Critically, India’s fabs rely on deep ultraviolet (DUV) lithography systems from ASML and Nikon. Without access to extreme ultraviolet (EUV) lithography—the technology essential for fabricating chips below 10nm—India remains confined to older, less efficient processes. This technological limitation directly affects the power efficiency and performance of chips, posing a significant barrier for advanced GPUs and AI workloads.

Indigenous efforts and design strength

With about 20% of the world’s IC design talent, India has launched several initiatives that highlight its design prowess. Consider the Shakti processor—a RISC-V initiative from IIT-Madras that spans a broad range from 180nm (for space applications) to 22nm FinFET designs for more advanced needs. Similarly, InCore Semiconductor is developing high-performance RISC-V cores tailored for AI/ML tasks, while Mindgrove Technologies is focused on secure IoT SoCs. Supported by government schemes like the Design-Linked Incentive (DLI) Program, these projects underscore India’s burgeoning design and IP capabilities.

However, the critical challenge remains: how do we translate this exceptional design talent into high-end manufacturing? Without bridging this gap, innovative ideas risk remaining trapped in simulation labs rather than powering real-world AI applications.

Production scale and infrastructure challenges

Despite its robust design ecosystem, India’s overall semiconductor output accounts for less than 2% of global electronics production. The planned capacity of the Tata-PSMC fab—targeting 50,000 WSPM—is a mere fraction of what global leaders achieve. For instance, TSMC’s state-of-the-art fabs can reach capacities of up to 1.5 million WSPM for 3nm nodes.

Furthermore, India’s manufacturing ecosystem is burdened by:

Material Dependencies: Essential inputs such as high-purity argon, photoresists, and silicon wafers are largely imported, leaving the supply chain vulnerable.

Infrastructure Gaps: Semiconductor fabs require uninterrupted power, ultra-pure water, and sophisticated logistics systems—resources that are inconsistent across many Indian regions.

Global benchmarks: How does India compare?

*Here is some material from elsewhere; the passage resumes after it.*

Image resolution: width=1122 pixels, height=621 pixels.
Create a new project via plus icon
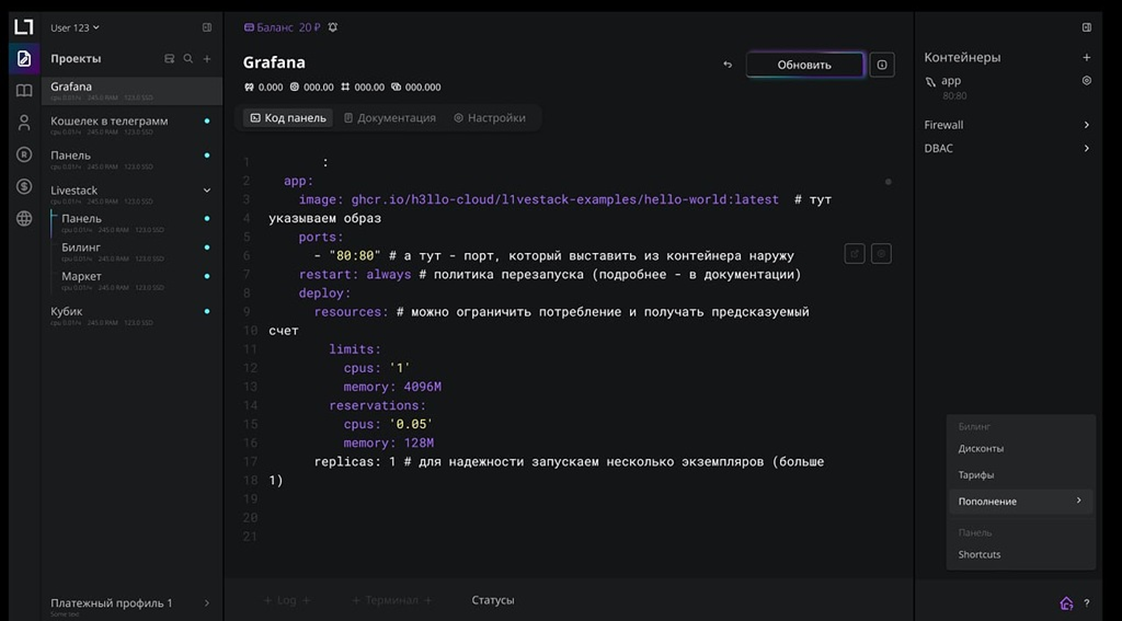point(207,58)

TSMC: As the global leader in semiconductor fabrication, TSMC manufactures chips at the cutting-edge 3nm node and is already planning for 2nm by 2025. Their production leverages roughly 20 EUV layers, delivering up to 18% higher performance and 32% lower power consumption compared to 5nm processes.

ASML: The sole supplier of EUV lithography, ASML’s TWINSCAN NXE:3600D systems—costing around US$200 million each—are indispensable for producing chips below 7nm. Without these systems, advanced node fabrication would simply be unattainable.

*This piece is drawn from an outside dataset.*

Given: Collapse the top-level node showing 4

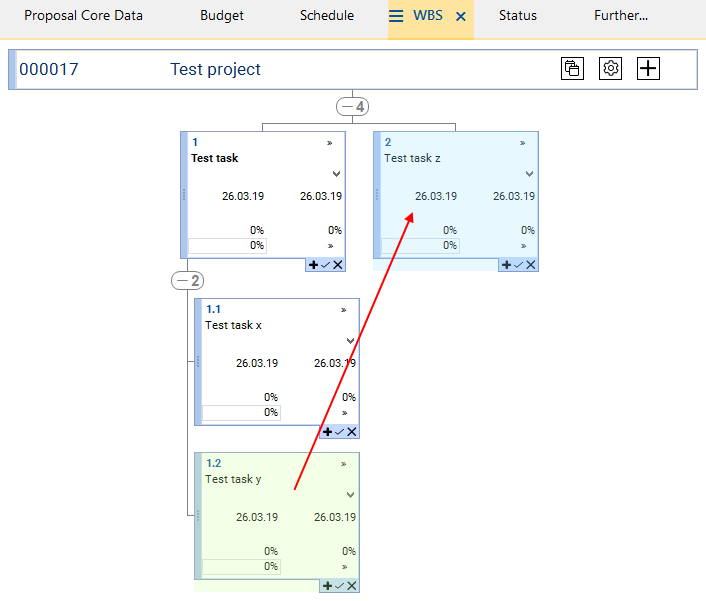Looking at the screenshot, I should (354, 107).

NVIDIA: A fabless design titan, NVIDIA’s GPUs—such as the Hopper (fabricated at 5nm) and the upcoming Blackwell (projected at 4nm)—deliver industry-leading efficiency, with performance metrics around 4.8 TFLOPS per watt for AI workloads. This success stems from a tightly integrated ecosystem that marries cutting-edge design with advanced manufacturing processes provided by partners like TSMC.

Huawei: Despite facing geopolitical constraints, Huawei’s HiSilicon division once produced competitive chips like the Kirin 9000S on a 7nm node using multipatterning techniques via SMIC. However, these methods involve multiple patterning steps, which increase defect density and production costs—clearly demonstrating the advantages of EUV-enabled processes.

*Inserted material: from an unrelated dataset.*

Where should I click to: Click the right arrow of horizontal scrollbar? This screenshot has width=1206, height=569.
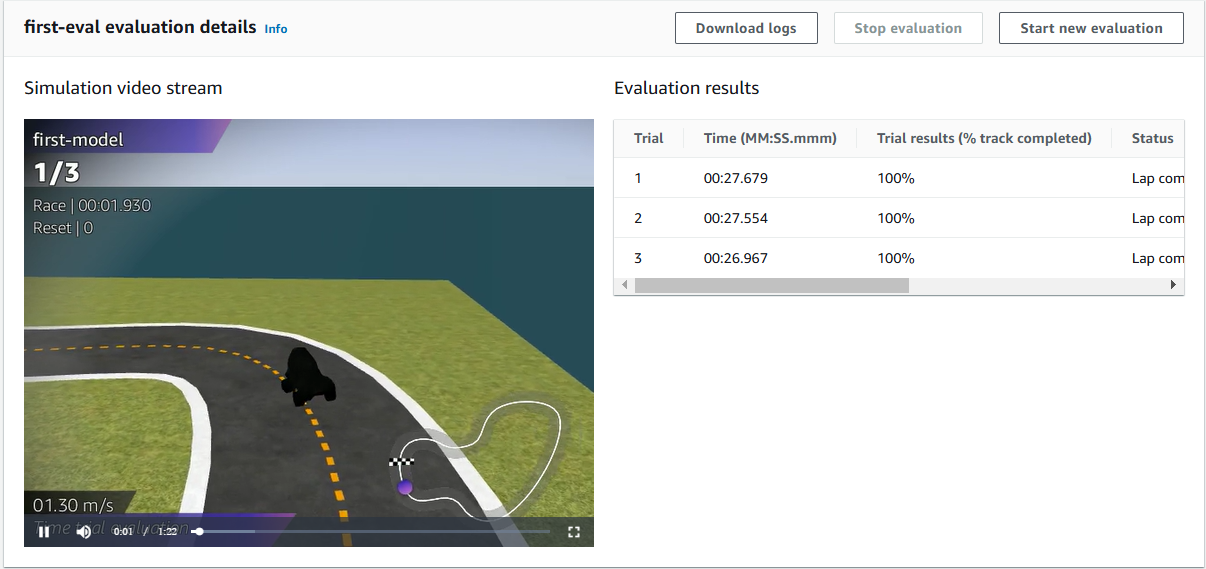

India’s exceptional design talent and innovative projects are undeniable. Yet, its manufacturing ecosystem remains a critical bottleneck. Without access to advanced process nodes and EUV lithography, Indian fabs are locked into legacy technologies, making it extremely challenging to produce the state-of-the-art AI chips and GPUs that will drive the next wave of technological innovation.